Os subterrâneos da liberdade 41,0 sim vol. I e II

O mundo da paz 11,0 não --

Cacau 4,0 não --

ABC de Castro Alves 10,0 sim --

Gabriela cravo e canela 35,0 sim --

Os velhos marinheiros 25,0 sim --

Os pastores da noite 35,0 sim --

Tereza Batista cansada de guerra 1.950,0 não série

Dona Flor e seus dois maridos -- não sinopse

A tabela 7 demonstra que as contracapas contêm o mínimo de informações. Nas edições, cujas capas não trazem o nome da editora, esse dado é completado por meio do logotipo da editora na contracapa.

A informação relevante apresenta o preço do exemplar, expresso em moeda nacional, chamada de Złoty (ZL). Cruzando os dados da tabela 5 com os dados da tabela 7, observa-se a faixa dos preços num dado período de tempo. Essa periodização está evidenciada pela adoção da ordem do lançamento das traduções integrantes do corpus, na tabela 7.

Até o ano de 1950, o preço do exemplar da tradução do romance amadiano custa entre ZL300,0 e ZL450,0 – com exceção de Albânia é uma festa, uma reportagem de pequeno volume, avaliado em ZL80,0. A partir do ano de 1951, até o final da época de stalinismo, os preços variam entre os ZL2,4 no caso de O cavaleiro da esperança – trata-se do valor cobrado do assinante, como explica uma nota na contracapa - e ZL11,0 no caso de Jubiabá e O mundo da paz. O preço de Os subterrâneos da liberdade, livro em dois volumes, avaliados em ZL41,0 corresponde ao preço do volume das obras escolhidas de um autor, e que no ano de 1953, segundo Siekierski (1992, p. 178), custava ZL 35,0 – valor considerado um preço baixo. A diferença significativa nos preços dos livros, antes e depois do ano de 1950, explica-se com as mudanças na economia do país, mencionadas no primeiro capítulo, e com a decisão do governo sobre a conversão da moeda. No final de outubro de 1950, o anunciado fator de conversão importava ZL3,0 na moeda nova, contra ZL100,0 da moeda antiga. O preço da tradução do romance de Amado disponível no mercado polonês, nos anos de 1951 a 1957, pode ser considerado

barato, quando comparado com o preço de um maço de cigarros populares, que na mesma época, variava entre ZL2,4 e ZL3.
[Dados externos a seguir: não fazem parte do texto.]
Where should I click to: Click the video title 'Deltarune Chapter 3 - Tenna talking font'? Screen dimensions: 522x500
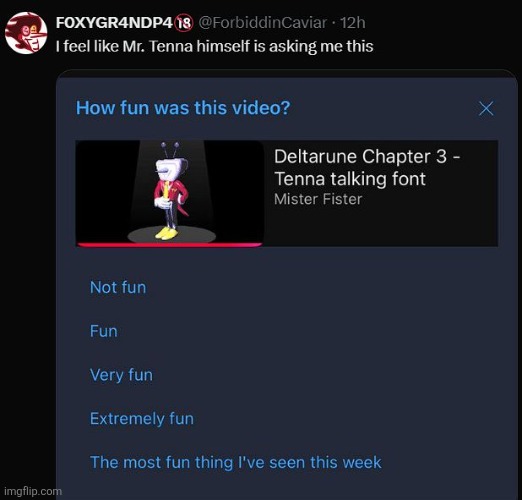[367, 167]
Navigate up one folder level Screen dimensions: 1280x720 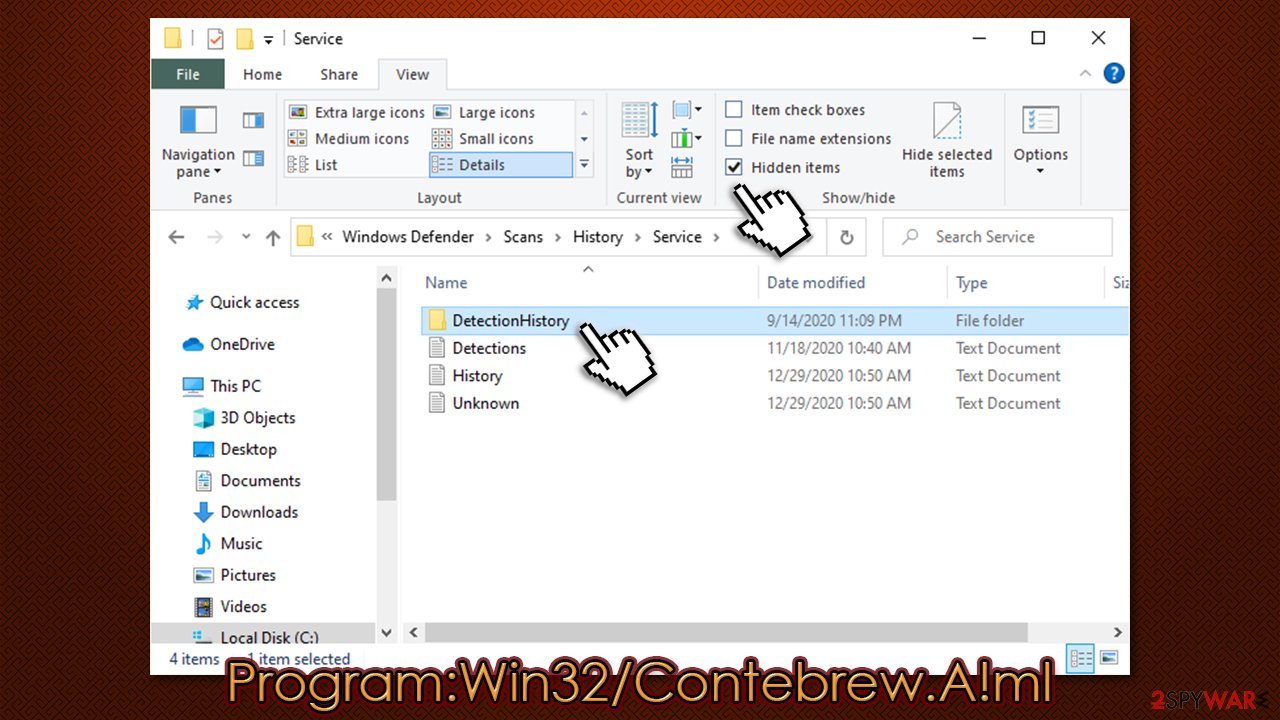272,237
Como foi mencionado nos capítulos anteriores, nos anos do realismo socialista, o Estado financiou as atividades das editoras. A partir do ano de 1957, as editoras precisaram tornar-se empresas economicamente rentáveis. Nesta época, o preço do livro começou a ser um item discutido na imprensa polonesa. No início dos anos setenta, a imprensa desencadeia uma ação em defesa de um livro mais barato. A tabela 7 demonstra que, nesta época da prosperidade econômica sob o governo de Gierek, a tradução amadiana custa entre ZL25,0 a ZL35,0. Na mesma época, o preço de um maço de cigarros populares variava entre ZL3,5 e ZL4,0. Na passagem da década 80 para 90, o país vive uma grave crise econômica e uma inflação acentuada. Este fato explica o valor elevado que consta na contracapa do volume de Tereza Batista cansada de guerra. Já a tradução de Dona Flor e seus dois maridos não possui um preço imprimido no exemplar. Depois de ano de 1990, os preços dos livros são moldados exclusivamente pelas leis do mercado.

As contracapas de dois últimos lançamentos trazem informações adicionais. A contracapa da tradução do romance Tereza Batista cansada de guerra informa, que o volume pertence à série Prosa ibero-americana. Na contracapa da tradução de Dona Flor e seus dois maridos encontra-se uma breve sinopse do romance.